Rami’s representative transactions include:

  • Auxly Cannabis Group in its C$123 million private placement of a convertible debenture with Imperial Brands, a UK-based tobacco company
  • Ace Valley, a wholly owned subsidiary of Ace Hill Beer Company, in connection with its strategic partnership with MediPharm Labs Corp. to white label cannabis products
  • Auxly Cannabis Group, in connection with its $55 million convertible debenture financing
  • Supreme Cannabis Company, in connection with its wholesale and genetics supply arrangements with various licensed producers
  • Ace Valley, a wholly‑owned subsidiary of Ace Hill Beer Company, in connection with its strategic partnership with Flowr Corporation
  • Baker Technologies, a leading provider of Cannabis‑specific customer relationship‑management software, in connection with its business combination and go‑public transaction with Briteside Holdings, Sea Hunter Therapeutics and Sante Veritas Holdings
  • WILL Cannabis, in connection with its sale to Growforce Holdings Inc.
  • FSD Pharma Inc., in connection with tis go‑public transaction and concurrent financing
  • Lead investor, in the $UW135-million Series C private equity and debt financing of Purch, an integrated digital content and commerce company
  • Nelson Education Ltd.
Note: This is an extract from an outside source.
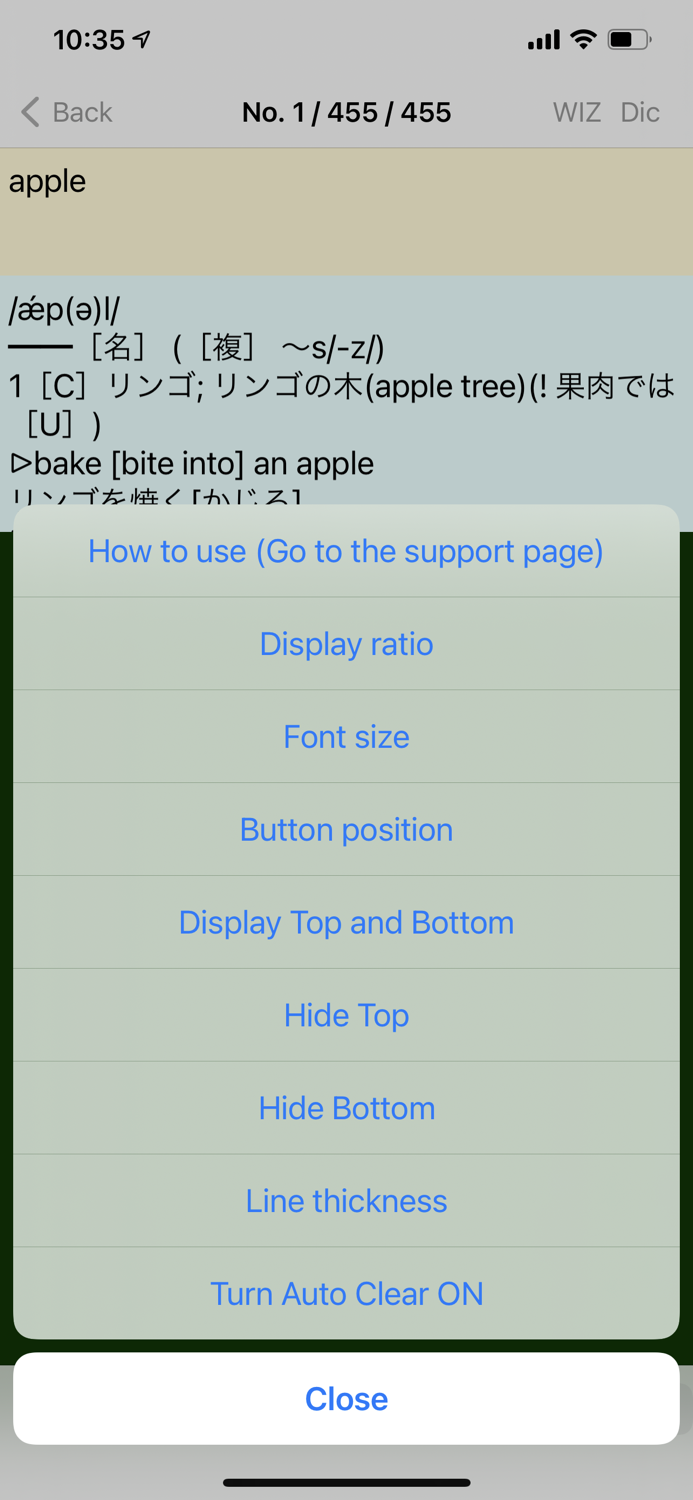Choose Line thickness from the menu
This screenshot has width=693, height=1500.
point(346,1200)
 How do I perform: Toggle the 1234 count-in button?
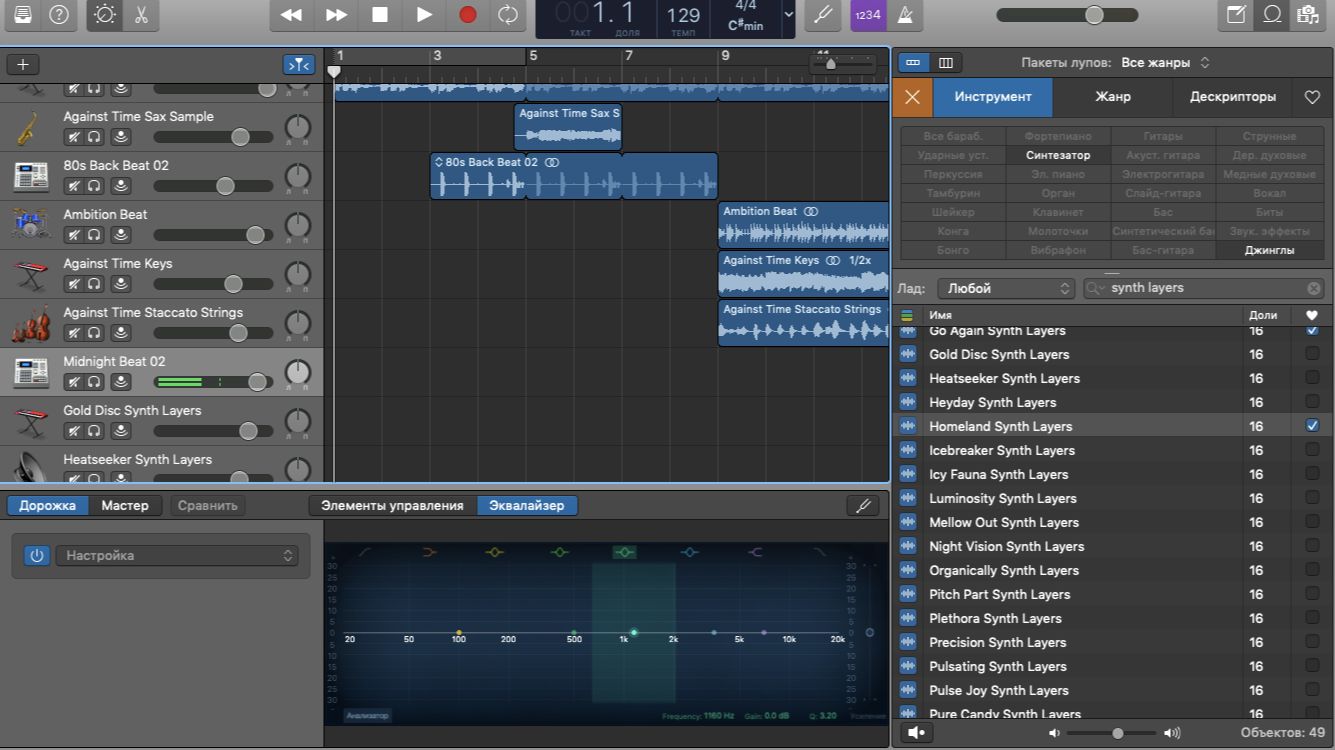[x=866, y=15]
In the restructuring and reorganization of Nelson Education Ltd. Under the Companies; Creditors Arrangement Act
  • Algonquin Power and Utilities Corp., co-led by CIBC World Markets Inc. and Scotia Capital Inc. in Algonquin’s $1.5 billion offering of convertible debentures on an installment basis to partially finance it’s $3.4 billion acquisition of the Empire Electric Company
  • Catalyst Capital Group Inc. in the acquisition of substantially all of the assets of Advantage Rent-A-Car pursuant to a sale process under section 363 of the US Bankruptcy Code
  • VimpelCom Ltd., in its sale process and disposition of their debt and equity interests in the Globalive group of companies in Canada, including Globalive Wireless Management Corp. (WIND Mobile), including the forgiveness or sale of approximately $2 billion of debt owed by WIND Mobile and the sale of their equity interests in WIND Mobile for approximately $130 million
  • Glencore International, in its acquisition of all the outstanding shares of Viterra for approximately $6.1 billion by way of a plan of arrangement and the sale of certain assets of Viterra to each of Agrium and Richardson International for aggregate proceeds of approximately $2.6 billion
  • Xstrata Coal, in its US$435-million sale of a 25% interest in its British Columbia coal operations to JX Nippon Oil & Energy. Xstrata Coal, in its acquisition of the Sukunka hard coking coal deposit from Talisman Energy Inc. for US$500 million. RuggedCom Inc., a leading provider of rugged communications networking solutions designed for mission-critical applications in harsh environments, in its defense of an unsolicited take-over bid by Belden Inc. and subsequent supported acquisition by Siemens Canada Limited by way of takeover bid for approximately $440 million
  • TerraVest Industries Inc. in connection with its acquisition of Maxfield Inc., a manufacturer of processing, storage and transportation equipment for the propane industry

In addition, Rami is regarded as a thought leader in the high-growth cannabis market and is an adjunct professor at the University of Western Ontario, Faculty of Law, teaching “Cannabis Law and Practice”.

Rami’s other professional experiences include working for an international organization in Geneva, Switzerland, and as a journalist in Beirut, Lebanon. He received his B.A. from the University of Toronto in 2006 and his JD from the University of Western Ontario in 2010. He was called to the Ontario Bar in 2011.